No fue una buena abuela para la niña que fui. No recuerdo ningún gesto de cariño, me regalaba siempre comentarios hirientes, no se aproblemaba al decirme que era la nieta a la que menos quería… de modo que tuve que esperar a ser adulta para descubrir sus virtudes, que también las tenía, y sufrí por años la evidencia de que me parecía a ella.
Era una mujer de carácter, llevada de sus ideas, fuerte e incluso divertida, dispuesta a bailar y cantar en cualquier momento.
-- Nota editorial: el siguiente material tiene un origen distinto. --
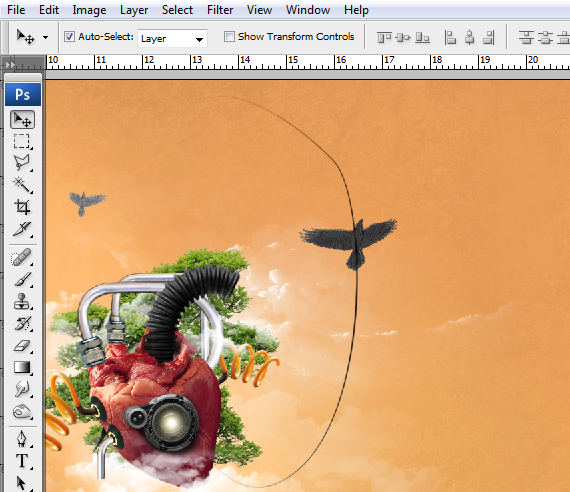570x492 pixels.
Task: Open the Filter menu
Action: click(220, 10)
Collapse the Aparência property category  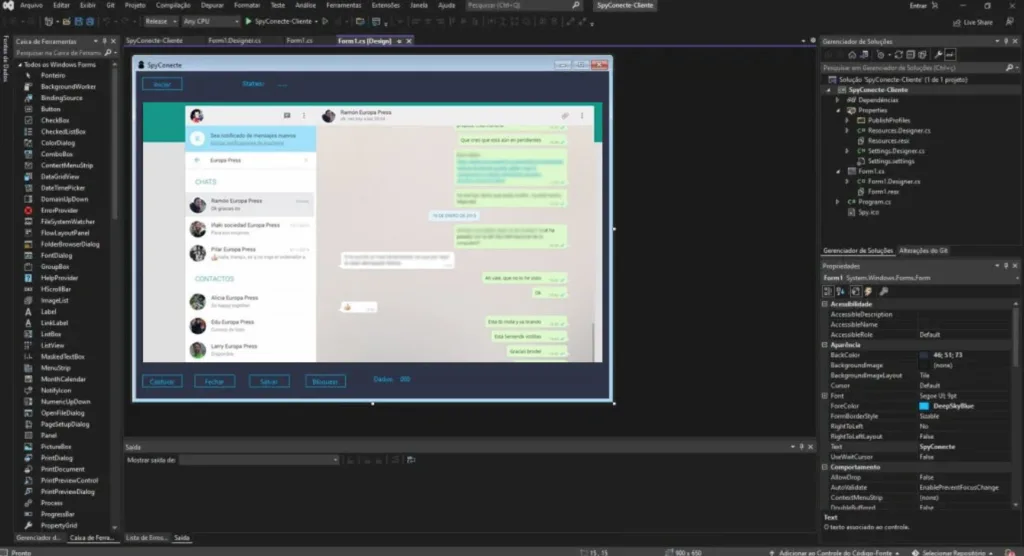pos(824,345)
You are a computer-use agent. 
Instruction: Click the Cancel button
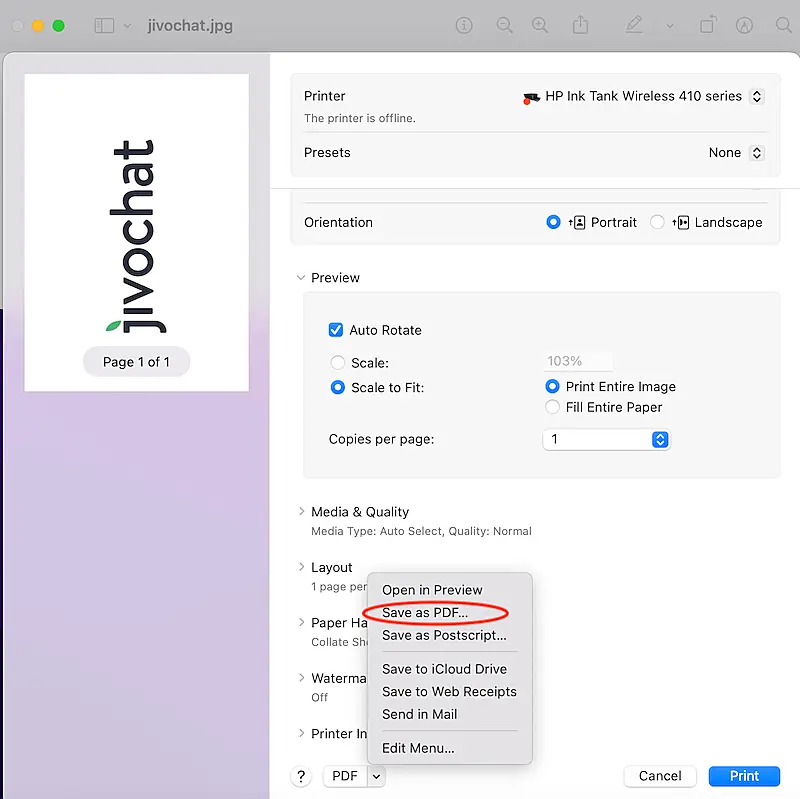point(660,776)
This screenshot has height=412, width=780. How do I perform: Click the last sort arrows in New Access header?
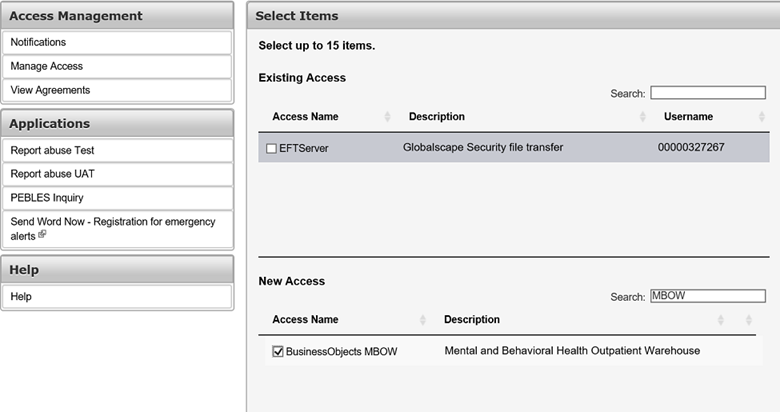tap(749, 320)
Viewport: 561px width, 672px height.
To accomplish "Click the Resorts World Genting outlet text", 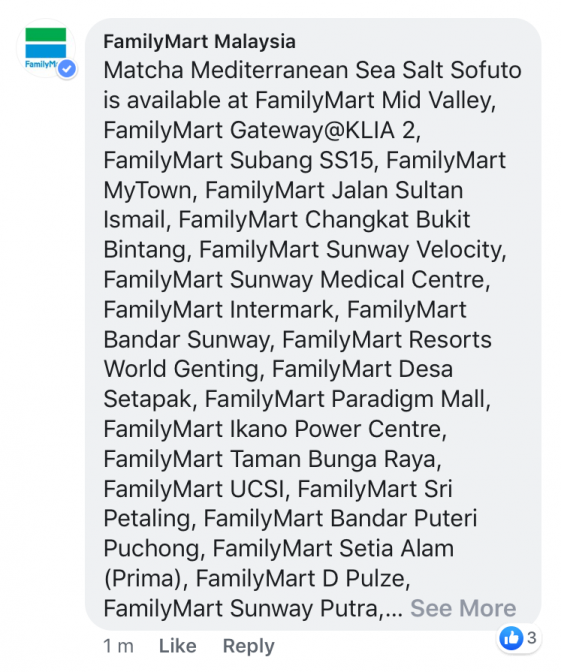I will (x=297, y=354).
Luego supe también que era vitalista, con una energía increíble para reponerse frente a las adversidades, con la risa disponible para superar cualquier dificultad, “porque para llorar ya están los demás”. Ello a pesar de que durante treinta otoños la escuché decir siempre lo mismo: “De este invierno no paso”.
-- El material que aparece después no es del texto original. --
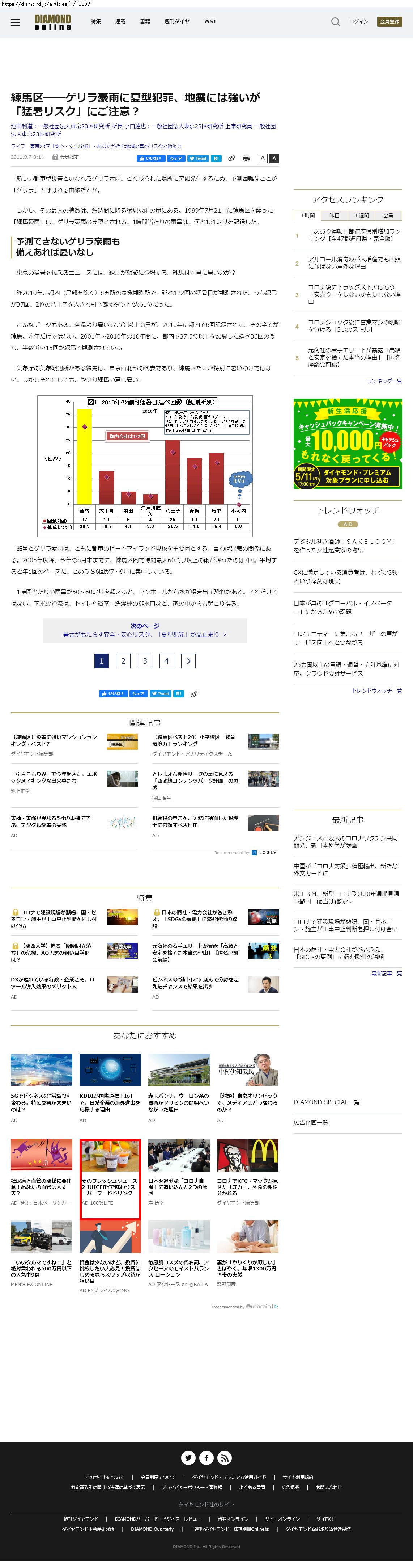Open the hamburger menu
The width and height of the screenshot is (413, 1568).
[16, 22]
La recuerdo siempre igual: vestida de negro, con un delantal de cuadritos sobre su falda, la cara arrugada, los ojos de un azul tan claro que lograban disimular su mala leche, y su cabeza siempre cubierta con un gorro de lana, fuera invierno o verano. Nunca vi su cabello, apenas unos pocos pelos que raramente escapaban de la lana negra.
Excepto una vez en que la sorprendí peinándose. Lo viví como si hubiera encontrado un tesoro, escondida tras la cortina del improvisado lavabo de su casa verde. Ella deslizaba el peine por una larga melena de la que me sorprendió que, a pesar de ser canosa, mantenía un intenso tono dorado. Disfruté también al observar la habilidad con que se hizo la trenza, que rápidamente cubrió con su gorro negro.
Nunca volví a mirarla igual. Había descubierto su secreto, su hermosa melena dorada que, aunque oculta, le confería una belleza nueva. E imaginaba que lo que realmente escondía eran los recuerdos trenzados de una juventud hermosa y aprovechada.